In evaluating our practice of mechanical ventilation in this cohort of patients with acute, severe brain injury, we appear to base PEEP and FiO2 decisions on the severity of lung injury. This is evidenced by our use of lower tidal volumes and higher PEEP settings among data points in which the patients experienced severe lung injury (Table 2). However, the use of a “lung protective” strategy applied to this patient population needs to be studied further to understand whether utilizing this strategy translates into a similar mortality benefit that has been shown in ARDS patients without brain injury [5].

This study has several limitations. Given the study’s retrospective design, any results from our data should be interpreted with caution when determining their clinical application. In addition, decision making and reasons for choices in ICP and mechanical ventilation management could not be elucidated. Residual confounding may also complicate the results of our study given its retrospective nature. Specifically, for patients with external ventricular drains, we were unable to account for cerebrospinal fluid drainage, an effective strategy for reducing ICP. It is, therefore, possible that changes in these covariates could affect our conclusions in a particular subset of patients. In addition, while we looked broadly at the impact of PEEP on CPP, we were not able to measure other important parameters of cerebral hemodynamics such as changes to cerebral autoregulation, cerebral compliance, or cerebral blood flow velocities. Our cohort included patients with a broad range of neurologic diagnoses as we wanted to broadly study the impact of PEEP on ICP and CPP. In creating a heterogenous cohort, it may be difficult to generalize our results to patients with a particular neurologic diagnosis. Lastly, our data were obtained from a single tertiary care medical center; and therefore our results may not be generalizable to other ICUs. Our surgical and neuroscience ICUs employ standardized, tiered algorithmic strategies to manage intracranial hypertension, which is likely similar to other medical centers; however, it is still possible that our clinical management may differ in this patient population.
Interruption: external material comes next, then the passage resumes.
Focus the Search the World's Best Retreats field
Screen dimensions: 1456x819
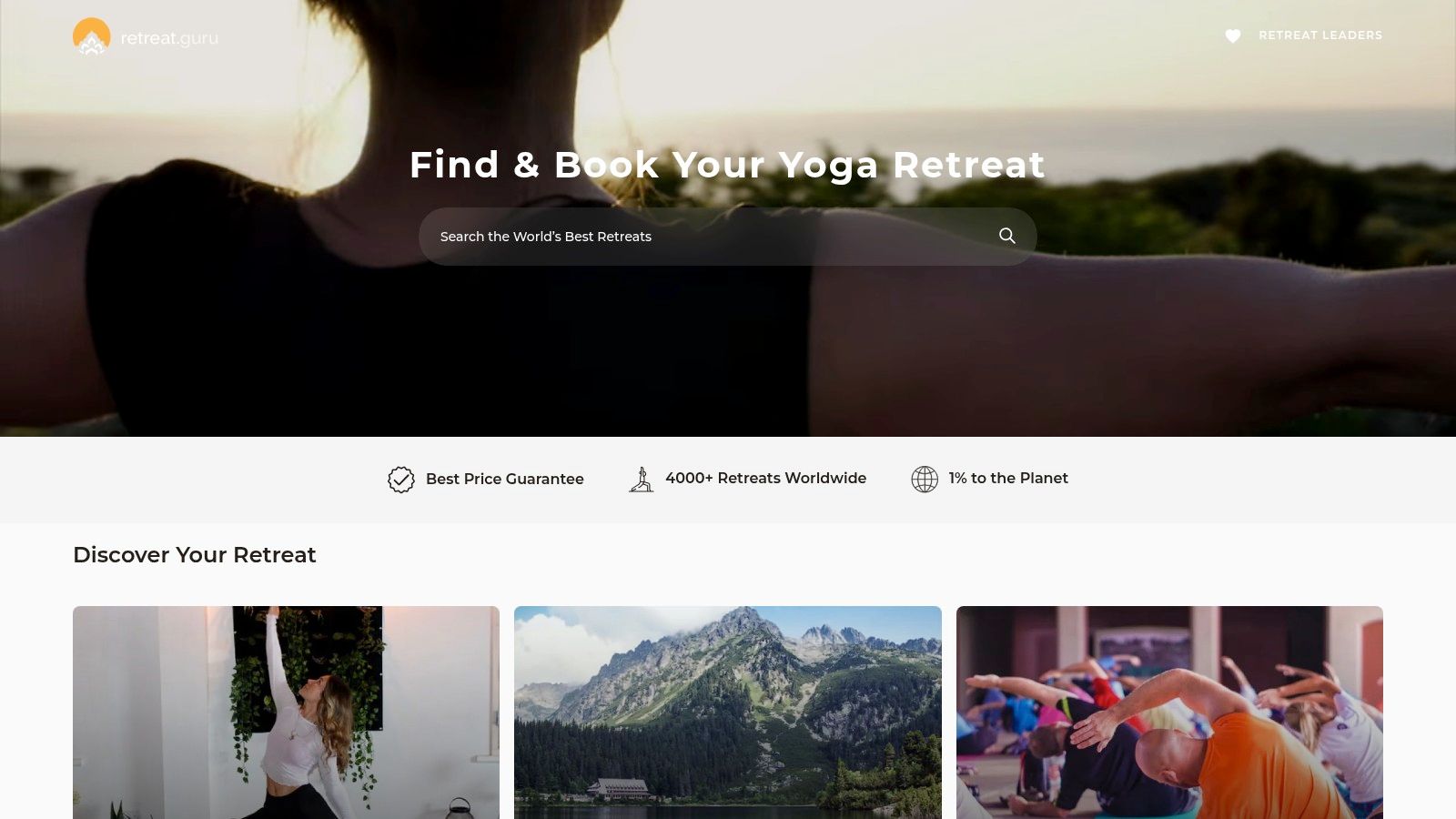[x=728, y=237]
Despite these limitations, our study has significant strengths. To date, we have performed the largest human study that assesses the interaction between PEEP and intracranial physiology in the acute care setting. In addition, our database contained a robust amount of physiologic information, in particular with regard to hemodynamics, mechanical ventilation, and severity of lung injury. This allowed us to test a model that adjusted for clinically relevant covariates in assessing the impact of PEEP.

Conclusions

In conclusion, the application of PEEP for patients with varying degrees of acute lung injury and concomitant severe, acute brain injury does not appear to have a clinically significant effect on ICP or CPP. However, our findings should be applied with caution as further prospective studies are needed to assess the safety and clinical outcomes of applying a lung protective ventilation strategy to patients with both lung and brain injuries.